→ What to work on
Leaving out the pictures, output each record exactly as it stands.

#### Material for the task

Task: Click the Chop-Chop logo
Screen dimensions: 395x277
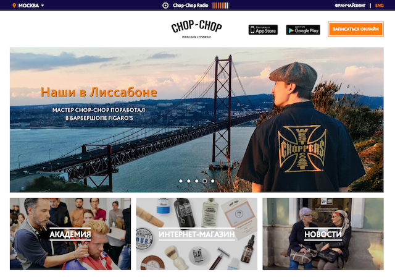Action: [196, 29]
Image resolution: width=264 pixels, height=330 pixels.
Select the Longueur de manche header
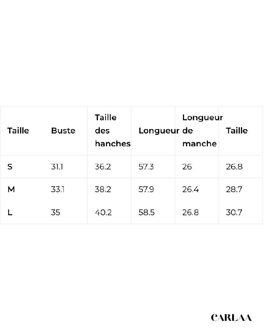click(202, 131)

########

→ Reply to the exercise
Task: Click the Chop-Chop logo
Screen dimensions: 395x277
Action: [196, 29]
Image resolution: width=264 pixels, height=330 pixels.
Select the Longueur de manche header
click(202, 131)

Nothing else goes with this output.